Thursday, October 22, 2015

Last Call for the Sneak

The draw of the dank frostiness of a marsh in morning in the late season of the year, the seasons where the sun stays low, where the forest remains deep in shadow, comes in the awakening that occurs when the sun brings its' heat and light to the cattails.  The stillness that was dawn is replaced by the motions and calls of all of the marsh critters as they greet the sun.

I'm not particularly early in arriving at the marsh, but I do catch the tail end of the awakening.  The birds are alert and flush early and energetically, they are out in the open seeking sustenance for the day's plan.  I flush what seems to be forty mallards as I round Pocket Knife Bend although they may be black ducks...the sun is in my face and both species have similar shapes and calls.  Two great blue heron fly off at the same time.  By the time I reach the sawmill dam, I add four great blue herons and a lone osprey to the count.  Footfalls in the forest surrounding the river are nothing more than acorns dropping from the oaks, the leaves on the ground amplifying the sound of anything as large as a squirrel into the racket of a deer in flight.

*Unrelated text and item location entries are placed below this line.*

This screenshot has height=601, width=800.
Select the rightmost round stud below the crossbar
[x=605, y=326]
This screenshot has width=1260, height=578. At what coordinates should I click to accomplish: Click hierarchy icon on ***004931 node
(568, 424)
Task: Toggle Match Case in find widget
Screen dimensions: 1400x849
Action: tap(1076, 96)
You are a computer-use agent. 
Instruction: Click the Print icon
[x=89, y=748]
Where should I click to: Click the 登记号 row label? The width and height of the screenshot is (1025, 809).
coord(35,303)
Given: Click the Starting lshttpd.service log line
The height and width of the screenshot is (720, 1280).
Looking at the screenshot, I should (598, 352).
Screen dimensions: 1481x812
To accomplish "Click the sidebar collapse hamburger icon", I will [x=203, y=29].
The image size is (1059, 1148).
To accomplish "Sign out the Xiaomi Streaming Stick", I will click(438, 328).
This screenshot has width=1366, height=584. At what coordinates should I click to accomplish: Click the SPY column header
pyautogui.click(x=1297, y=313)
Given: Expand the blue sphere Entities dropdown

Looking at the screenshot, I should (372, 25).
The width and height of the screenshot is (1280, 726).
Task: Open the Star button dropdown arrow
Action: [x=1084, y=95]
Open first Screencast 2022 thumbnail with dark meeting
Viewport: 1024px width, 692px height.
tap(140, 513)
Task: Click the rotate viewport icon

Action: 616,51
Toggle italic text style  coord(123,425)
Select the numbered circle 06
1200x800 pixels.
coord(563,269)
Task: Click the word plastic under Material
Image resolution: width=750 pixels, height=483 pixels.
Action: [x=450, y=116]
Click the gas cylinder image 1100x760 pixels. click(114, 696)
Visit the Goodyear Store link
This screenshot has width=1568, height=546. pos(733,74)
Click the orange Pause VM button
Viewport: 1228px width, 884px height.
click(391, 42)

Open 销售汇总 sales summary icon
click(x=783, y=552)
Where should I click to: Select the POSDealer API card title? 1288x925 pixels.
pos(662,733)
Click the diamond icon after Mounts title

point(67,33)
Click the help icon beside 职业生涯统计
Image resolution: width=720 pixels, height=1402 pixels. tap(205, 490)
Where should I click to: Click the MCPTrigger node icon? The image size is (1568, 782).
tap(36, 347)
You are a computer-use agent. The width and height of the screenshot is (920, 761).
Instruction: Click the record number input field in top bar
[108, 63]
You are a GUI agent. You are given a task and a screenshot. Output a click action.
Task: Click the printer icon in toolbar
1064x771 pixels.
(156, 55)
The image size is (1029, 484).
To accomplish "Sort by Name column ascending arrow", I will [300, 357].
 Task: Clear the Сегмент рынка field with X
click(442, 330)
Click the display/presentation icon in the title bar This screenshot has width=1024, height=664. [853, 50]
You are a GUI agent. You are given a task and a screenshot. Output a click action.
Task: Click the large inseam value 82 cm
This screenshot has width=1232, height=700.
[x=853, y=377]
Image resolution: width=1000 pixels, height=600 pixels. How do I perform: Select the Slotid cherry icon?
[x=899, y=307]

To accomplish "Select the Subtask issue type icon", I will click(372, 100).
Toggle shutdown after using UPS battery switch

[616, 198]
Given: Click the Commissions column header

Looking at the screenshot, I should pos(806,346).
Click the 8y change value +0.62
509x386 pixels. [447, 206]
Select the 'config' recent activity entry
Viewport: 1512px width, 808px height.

The stillness lifts when I reach the stone arch bridge, the wind rising in the trees, the acorns falling with more authority.  The wet on the riverside tree trunks show the tide is down by 10 inches.  The temperature has jumped several degrees just by leaving the forest behind as I enter the big marsh. 

Yellow legs are the dominant shoreline wader here, the herons staying up near the forest, the willets that take over in summer long gone on their way south.

I enter the Sneak, the almost unknown passage across the marsh into Bailey Creek.  It is last call for the Sneak, the tide dropping, the passage narrowing.  I cross the high point just before reaching the creek with just a few inches of water beneath the canoe.

And then I paddle and put away the identifications and labeling.  What I see is where I am, and when I get where I am going I will be where I am, and everything else is not here.

Tuesday, October 20, 2015

Canoe Pants

It is customary for me to wake my wife in the morning with her first cup of coffee, I being the early bird and she the night owl.  She looks over in the predawn darkness and says with a tone of happiness, "canoe pants", my outfit telegraphing the day's plan.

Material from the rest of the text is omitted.